Disaster Zone

When Wildfires Come Home

Wildfires can become personal.

by Eric Holdeman / August 23, 2017

I've written many times before about the threat of wildfires and the damages that they are causing. I have shared how people are moving into the woods not thinking about the potential consequences. Like people who live by the ocean shore, or near a river, stream or cliff/bluff, they are enjoying the view and their proximity to nature.

However, after living in the woods in Montana for over 30 years my son-in-law's parents lost their home last week to a wildfire. There had been many a wildfire season in the past that caused smoke to cover the area where they lived, but the fire never came near them. Unfortunately the latest big fire in Montana and their region claimed their home and a large shop. I'm told it is all a total loss.

While I presume they have fire insurance, the disruption, loss of possessions and now feeling of homelessness can be overpowering. When you hear a report that X number of "structures" were lost in a wildfire. Remember that in that number, it includes people's homes.

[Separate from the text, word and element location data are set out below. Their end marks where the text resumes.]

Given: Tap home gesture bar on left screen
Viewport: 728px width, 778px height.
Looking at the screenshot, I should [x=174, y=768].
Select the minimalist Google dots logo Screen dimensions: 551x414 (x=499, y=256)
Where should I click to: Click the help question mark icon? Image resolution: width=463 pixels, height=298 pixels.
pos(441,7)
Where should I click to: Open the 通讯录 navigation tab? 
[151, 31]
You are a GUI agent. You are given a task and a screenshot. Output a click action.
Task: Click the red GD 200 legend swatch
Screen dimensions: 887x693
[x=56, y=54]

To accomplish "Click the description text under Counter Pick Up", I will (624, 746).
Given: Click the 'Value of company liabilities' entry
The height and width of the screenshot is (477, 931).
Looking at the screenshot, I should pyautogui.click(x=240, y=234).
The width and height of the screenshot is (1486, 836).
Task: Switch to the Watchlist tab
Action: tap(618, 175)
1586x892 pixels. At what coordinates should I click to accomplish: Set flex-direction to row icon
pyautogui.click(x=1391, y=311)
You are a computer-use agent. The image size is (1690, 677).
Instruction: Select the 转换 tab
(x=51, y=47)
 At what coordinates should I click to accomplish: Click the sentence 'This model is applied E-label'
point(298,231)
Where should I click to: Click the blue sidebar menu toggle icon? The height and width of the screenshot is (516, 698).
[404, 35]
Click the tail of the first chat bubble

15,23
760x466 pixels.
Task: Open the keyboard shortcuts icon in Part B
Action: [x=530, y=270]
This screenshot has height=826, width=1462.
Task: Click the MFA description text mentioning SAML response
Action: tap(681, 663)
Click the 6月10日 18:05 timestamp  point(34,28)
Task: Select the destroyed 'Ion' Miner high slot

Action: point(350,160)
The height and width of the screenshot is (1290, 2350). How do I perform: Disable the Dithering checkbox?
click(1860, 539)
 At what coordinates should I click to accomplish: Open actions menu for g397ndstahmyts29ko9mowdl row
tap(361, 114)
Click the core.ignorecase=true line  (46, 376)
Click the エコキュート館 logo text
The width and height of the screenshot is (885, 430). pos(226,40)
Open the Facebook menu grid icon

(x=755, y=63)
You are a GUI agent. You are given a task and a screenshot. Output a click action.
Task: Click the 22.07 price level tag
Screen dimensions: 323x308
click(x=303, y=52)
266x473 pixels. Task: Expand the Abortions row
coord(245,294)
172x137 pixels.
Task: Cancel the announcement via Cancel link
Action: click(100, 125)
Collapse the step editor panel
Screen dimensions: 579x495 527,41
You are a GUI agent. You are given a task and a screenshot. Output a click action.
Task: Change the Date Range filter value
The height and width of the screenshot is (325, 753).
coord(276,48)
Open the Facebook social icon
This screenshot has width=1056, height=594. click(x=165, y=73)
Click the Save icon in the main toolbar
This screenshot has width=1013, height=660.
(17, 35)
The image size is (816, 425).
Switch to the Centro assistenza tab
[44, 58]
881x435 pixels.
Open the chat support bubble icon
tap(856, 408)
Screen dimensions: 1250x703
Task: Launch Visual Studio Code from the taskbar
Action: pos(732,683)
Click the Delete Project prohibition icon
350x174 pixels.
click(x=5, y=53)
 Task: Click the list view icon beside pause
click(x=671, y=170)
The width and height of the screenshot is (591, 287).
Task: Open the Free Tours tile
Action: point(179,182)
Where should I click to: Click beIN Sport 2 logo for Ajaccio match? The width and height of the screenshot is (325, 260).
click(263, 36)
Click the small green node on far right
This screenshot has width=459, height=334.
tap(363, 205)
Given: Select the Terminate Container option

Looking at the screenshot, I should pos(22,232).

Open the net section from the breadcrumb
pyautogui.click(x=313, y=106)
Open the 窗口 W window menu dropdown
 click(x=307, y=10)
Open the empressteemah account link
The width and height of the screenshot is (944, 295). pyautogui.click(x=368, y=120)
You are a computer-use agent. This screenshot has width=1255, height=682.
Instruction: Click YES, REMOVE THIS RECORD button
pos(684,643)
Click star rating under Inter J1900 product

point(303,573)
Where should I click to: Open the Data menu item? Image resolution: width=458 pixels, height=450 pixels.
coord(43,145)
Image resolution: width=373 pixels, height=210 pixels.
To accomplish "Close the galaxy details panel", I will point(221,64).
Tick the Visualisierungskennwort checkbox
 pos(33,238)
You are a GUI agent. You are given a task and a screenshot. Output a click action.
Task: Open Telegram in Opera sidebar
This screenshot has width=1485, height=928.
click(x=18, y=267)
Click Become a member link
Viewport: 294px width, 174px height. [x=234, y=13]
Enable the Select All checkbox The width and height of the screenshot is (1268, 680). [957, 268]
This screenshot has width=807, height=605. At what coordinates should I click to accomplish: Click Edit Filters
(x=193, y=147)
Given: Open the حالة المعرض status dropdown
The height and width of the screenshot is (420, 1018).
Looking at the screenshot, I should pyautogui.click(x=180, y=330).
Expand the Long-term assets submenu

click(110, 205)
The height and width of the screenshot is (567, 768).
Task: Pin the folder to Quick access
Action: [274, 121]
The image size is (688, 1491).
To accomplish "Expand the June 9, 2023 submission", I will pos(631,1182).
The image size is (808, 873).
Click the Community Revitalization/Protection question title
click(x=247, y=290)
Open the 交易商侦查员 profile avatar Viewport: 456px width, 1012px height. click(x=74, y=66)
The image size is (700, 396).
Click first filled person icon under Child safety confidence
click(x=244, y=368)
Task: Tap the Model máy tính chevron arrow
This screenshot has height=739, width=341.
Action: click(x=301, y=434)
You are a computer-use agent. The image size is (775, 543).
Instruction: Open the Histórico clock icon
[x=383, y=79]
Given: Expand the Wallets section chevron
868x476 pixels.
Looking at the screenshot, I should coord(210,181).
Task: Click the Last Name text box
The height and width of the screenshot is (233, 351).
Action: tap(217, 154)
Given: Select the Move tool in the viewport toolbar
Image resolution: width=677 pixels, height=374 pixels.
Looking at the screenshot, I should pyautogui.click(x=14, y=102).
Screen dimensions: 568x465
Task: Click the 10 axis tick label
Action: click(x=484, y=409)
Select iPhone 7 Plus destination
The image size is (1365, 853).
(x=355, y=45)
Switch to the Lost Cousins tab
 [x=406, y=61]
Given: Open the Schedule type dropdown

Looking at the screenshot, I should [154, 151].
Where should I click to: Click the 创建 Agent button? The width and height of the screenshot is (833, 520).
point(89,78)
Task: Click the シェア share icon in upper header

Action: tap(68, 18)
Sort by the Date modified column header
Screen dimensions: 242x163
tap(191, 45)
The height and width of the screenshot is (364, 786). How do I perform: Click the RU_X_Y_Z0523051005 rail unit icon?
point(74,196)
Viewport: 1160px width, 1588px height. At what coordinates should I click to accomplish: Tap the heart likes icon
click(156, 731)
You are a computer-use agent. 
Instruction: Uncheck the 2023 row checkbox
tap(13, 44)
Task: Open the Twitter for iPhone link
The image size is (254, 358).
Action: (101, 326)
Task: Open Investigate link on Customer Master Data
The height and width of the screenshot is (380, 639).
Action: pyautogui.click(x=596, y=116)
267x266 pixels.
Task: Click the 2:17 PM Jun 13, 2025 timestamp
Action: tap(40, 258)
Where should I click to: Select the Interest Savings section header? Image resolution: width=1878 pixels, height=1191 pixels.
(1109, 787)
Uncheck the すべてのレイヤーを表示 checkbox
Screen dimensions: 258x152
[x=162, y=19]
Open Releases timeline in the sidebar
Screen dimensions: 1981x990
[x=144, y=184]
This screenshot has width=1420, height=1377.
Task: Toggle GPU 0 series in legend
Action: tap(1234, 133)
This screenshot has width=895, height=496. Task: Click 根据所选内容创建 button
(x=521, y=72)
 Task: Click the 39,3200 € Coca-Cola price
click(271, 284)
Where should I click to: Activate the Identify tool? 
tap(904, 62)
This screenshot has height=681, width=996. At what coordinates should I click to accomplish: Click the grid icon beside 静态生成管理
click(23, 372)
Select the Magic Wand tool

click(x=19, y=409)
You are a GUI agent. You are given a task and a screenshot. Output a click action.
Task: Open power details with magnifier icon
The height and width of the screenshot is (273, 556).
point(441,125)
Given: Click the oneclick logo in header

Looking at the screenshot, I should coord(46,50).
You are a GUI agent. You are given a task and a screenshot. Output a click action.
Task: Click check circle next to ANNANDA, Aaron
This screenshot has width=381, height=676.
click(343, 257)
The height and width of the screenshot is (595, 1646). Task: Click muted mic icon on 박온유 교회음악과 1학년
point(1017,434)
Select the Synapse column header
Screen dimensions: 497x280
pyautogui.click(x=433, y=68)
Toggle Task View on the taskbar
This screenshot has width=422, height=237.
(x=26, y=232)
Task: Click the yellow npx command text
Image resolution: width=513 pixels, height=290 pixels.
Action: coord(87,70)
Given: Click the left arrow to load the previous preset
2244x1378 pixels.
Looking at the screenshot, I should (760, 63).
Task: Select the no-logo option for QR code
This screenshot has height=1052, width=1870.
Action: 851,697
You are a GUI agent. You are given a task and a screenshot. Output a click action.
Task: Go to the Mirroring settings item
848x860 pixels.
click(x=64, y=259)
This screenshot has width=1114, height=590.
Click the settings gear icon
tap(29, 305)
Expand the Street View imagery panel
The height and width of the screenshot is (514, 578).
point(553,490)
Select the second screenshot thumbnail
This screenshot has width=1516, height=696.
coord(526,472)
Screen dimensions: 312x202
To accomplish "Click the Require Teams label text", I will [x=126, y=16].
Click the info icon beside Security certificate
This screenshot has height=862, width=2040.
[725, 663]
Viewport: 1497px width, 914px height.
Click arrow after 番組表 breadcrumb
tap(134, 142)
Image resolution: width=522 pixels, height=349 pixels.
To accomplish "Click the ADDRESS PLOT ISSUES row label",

Earlier this year, I visited Fort McMurray, which had a terrible wildfire that surrounded the city located in Alberta, Canada. The helicopter pilot who gave us a tour of the region from the air, to include the industrial part of the oil sands, told us about how he was rescuing people from the fire and at the same time saw his own home go up in flames. He was not a professional first responder, but that day and week he was.